= ACTIVITY =
Starting with the line that contains "Task: Click the Properties", repeat exactly every line through the last one in the records below, and leave out the pictures.

= GIVEN RECORDS =
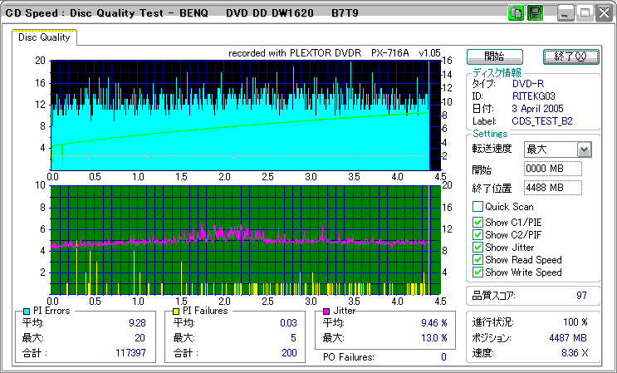The image size is (617, 373).
Task: Click the copy-to-clipboard icon in title bar
Action: pos(516,13)
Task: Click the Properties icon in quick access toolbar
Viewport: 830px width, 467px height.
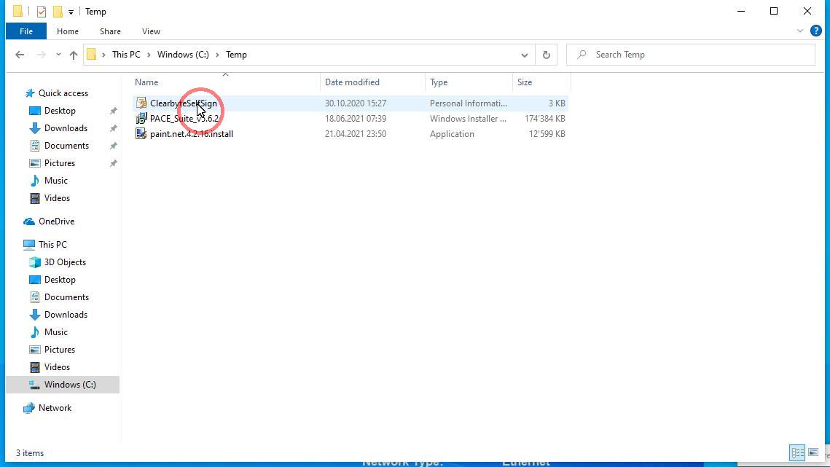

= WRITTEN REPLY =
Task: Click the Properties icon in quick access toolbar
Viewport: 830px width, 467px height.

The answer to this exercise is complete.